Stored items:

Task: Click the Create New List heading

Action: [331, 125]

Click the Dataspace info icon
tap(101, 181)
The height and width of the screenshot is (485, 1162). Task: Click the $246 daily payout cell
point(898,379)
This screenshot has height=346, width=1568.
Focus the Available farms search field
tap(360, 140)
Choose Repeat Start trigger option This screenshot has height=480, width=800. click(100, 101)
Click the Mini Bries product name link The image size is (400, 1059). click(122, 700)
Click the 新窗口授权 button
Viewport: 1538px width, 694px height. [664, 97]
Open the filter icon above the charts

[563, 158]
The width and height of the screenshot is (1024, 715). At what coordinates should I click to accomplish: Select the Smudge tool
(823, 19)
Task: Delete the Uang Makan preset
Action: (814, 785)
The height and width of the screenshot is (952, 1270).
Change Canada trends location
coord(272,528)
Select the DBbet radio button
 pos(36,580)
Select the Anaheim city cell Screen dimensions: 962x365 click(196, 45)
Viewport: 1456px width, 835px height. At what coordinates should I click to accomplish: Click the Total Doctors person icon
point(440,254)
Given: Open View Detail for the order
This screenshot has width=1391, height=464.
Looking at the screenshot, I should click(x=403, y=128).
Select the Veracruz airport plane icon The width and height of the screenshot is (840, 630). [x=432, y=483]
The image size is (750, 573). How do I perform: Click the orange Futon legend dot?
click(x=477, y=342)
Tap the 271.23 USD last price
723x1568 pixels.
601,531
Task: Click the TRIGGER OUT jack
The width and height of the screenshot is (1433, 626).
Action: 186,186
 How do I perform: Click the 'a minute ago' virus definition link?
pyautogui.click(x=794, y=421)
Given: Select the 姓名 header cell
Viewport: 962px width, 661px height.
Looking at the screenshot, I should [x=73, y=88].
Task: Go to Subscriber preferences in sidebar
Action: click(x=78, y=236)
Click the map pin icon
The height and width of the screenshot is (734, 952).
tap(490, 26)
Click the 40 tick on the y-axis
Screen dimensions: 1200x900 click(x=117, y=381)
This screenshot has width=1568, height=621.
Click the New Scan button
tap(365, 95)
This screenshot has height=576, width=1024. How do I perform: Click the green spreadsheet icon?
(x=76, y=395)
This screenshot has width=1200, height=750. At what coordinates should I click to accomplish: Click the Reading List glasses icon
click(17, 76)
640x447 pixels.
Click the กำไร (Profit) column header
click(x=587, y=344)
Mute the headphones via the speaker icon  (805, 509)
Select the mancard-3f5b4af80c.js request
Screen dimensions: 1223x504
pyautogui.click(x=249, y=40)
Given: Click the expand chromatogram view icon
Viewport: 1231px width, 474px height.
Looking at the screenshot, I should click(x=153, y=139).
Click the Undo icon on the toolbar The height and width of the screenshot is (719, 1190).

Prompt: Search the records line by line for the word "Given" and copy every line where it appears.

Answer for this exercise:
Given: Open View Detail for the order
Given: Select the 姓名 header cell
Given: Click the expand chromatogram view icon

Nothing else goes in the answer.